Votre mission en tant que Procureur de la République consiste en quoi ?

Nous sommes les représentants du Ministère Public, nous défendons les intérêts de la société. Nous sommes les avocats de la société en quelque sorte.

Notre mission est de faire appliquer la loi selon les infractions commises. C’est important de le rappeler car souvent les populations ne comprennent pas et ne font pas la différence entre les termes, surtout que nous avons même un vocabulaire approprié, propre à nous qu’il faut faire connaitre. Dans le fonctionnement du tribunal, il y’a 3 substituts

Quelles sont vos relations avec les citoyens de Mamou, surtout que la justice guinéenne est souvent taxée de corrompue et à la solde du plus fort ?

Vous avez raison, on nous accuse de tout mais j’avoue qu’ici depuis que nous sommes aux affaires, je dois dire que tout se passe bien. Entre la population et nous il y’a la confiance, en témoigne vous l’avez constaté en étant venu plusieurs fois ici, l’affluence qu’il y’a et les relations que nous entretenons avec ces citoyens.

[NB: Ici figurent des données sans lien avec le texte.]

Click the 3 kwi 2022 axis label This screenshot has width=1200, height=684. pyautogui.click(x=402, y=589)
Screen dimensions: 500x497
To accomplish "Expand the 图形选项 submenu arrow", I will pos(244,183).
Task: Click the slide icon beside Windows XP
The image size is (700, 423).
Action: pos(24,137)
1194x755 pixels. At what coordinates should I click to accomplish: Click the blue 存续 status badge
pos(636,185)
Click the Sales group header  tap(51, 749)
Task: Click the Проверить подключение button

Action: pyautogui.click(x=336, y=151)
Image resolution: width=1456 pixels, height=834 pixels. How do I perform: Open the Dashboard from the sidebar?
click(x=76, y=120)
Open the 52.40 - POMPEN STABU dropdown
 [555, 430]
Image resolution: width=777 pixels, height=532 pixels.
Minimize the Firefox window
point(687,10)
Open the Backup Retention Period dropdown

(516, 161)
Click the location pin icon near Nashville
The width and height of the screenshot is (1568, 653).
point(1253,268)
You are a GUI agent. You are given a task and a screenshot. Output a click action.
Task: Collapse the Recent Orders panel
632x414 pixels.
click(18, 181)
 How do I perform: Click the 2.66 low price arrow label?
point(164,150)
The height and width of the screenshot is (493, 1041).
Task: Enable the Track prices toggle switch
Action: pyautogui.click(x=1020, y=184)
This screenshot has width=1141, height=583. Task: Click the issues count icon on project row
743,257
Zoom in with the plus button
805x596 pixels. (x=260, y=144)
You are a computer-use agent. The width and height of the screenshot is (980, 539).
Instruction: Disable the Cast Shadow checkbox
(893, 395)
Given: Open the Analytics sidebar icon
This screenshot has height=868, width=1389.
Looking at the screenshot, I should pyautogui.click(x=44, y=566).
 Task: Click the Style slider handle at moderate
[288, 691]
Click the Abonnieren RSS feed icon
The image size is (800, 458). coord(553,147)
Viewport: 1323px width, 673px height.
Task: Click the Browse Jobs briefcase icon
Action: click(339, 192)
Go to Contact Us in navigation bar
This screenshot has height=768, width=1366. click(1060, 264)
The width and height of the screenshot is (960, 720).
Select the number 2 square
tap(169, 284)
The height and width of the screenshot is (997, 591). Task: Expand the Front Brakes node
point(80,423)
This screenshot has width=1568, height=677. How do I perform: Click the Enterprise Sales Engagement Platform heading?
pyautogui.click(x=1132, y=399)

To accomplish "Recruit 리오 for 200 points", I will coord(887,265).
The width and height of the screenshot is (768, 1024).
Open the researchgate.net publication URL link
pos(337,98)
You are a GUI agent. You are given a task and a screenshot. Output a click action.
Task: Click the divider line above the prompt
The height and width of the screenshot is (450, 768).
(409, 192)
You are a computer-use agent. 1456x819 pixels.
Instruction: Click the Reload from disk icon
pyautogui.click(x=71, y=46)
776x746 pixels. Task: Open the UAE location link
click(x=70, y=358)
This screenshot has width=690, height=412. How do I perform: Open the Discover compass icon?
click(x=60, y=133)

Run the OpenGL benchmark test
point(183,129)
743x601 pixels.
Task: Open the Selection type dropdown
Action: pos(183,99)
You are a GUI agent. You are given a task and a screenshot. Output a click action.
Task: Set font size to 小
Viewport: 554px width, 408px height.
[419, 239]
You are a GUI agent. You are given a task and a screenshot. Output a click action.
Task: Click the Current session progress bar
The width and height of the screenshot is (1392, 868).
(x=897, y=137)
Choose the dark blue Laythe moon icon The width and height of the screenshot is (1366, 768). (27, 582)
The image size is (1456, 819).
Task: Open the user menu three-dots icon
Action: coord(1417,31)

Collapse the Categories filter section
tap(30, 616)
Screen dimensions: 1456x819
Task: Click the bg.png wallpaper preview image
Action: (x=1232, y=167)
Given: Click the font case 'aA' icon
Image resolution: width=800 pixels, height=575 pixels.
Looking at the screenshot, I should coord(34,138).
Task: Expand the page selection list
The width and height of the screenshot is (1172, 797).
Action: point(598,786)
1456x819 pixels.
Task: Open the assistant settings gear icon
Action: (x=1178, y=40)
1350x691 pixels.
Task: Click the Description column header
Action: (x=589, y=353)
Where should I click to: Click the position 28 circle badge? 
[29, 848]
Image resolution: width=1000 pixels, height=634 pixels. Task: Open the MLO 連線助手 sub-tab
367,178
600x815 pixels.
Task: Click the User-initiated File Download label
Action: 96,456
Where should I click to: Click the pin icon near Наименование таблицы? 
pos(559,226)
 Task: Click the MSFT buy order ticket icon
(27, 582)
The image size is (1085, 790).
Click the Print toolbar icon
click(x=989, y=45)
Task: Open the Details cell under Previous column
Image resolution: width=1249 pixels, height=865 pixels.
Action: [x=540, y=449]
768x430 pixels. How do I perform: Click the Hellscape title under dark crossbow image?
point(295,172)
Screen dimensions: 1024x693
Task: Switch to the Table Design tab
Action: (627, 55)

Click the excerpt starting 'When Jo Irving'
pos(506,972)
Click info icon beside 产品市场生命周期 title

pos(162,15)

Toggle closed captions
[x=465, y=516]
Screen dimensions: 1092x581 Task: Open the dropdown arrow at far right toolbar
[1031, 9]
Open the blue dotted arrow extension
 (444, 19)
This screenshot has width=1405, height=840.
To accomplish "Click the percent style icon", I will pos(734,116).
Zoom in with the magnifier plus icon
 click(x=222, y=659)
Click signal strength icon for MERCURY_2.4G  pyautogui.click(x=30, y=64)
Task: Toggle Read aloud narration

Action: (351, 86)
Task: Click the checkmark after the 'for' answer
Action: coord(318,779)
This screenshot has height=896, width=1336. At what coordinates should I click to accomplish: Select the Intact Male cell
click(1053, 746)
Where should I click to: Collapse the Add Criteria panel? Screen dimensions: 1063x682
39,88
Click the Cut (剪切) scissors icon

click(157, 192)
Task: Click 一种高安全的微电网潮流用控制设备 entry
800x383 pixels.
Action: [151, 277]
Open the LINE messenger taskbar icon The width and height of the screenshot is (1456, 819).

M. le Procureur il arrive souvent des erreurs judiciaires qui font parfois « condamner des innocents et libérer des coupables » comme observé dans certains pays, qu’en est-il ici ?

C’est effectif on le voit ailleurs, mais heureusement ici à Mamou cela n’est jamais arrivé. La plupart d’ailleurs de nos décisions sont confirmées par la cour d’appel cela témoigne de notre sérieux, de notre compétence, et en toute humilité, nous nous en réjouissons. Nous travaillons en toute conscience. Cela dit, toutes les juridictions du monde sont critiquées, l’essentiel, est de bien faire votre travail, c’est la meilleure réponse, parce que quoi que vous fassiez on vous critiquera toujours, faites bien votre travail, et le temps donnera raison à votre œuvre.

Avez-vous un message avant qu’on ne se quitte ?

A la population c’est de continuer à faire confiance à la justice, nous essayons de faire ce que nous pouvons même si ce n’est pas facile. J’en profite aussi pour demander aux journalistes de s’intéresser aux questions de justice, connaitre la justice, les termes, et faire connaitre ce que nous faisons. Pour le cas de Mamou, je voudrais vraiment remercier la presse locale, ils s’intéressent à la justice, et viennent vers nous pour faire connaitre ce que nous faisons.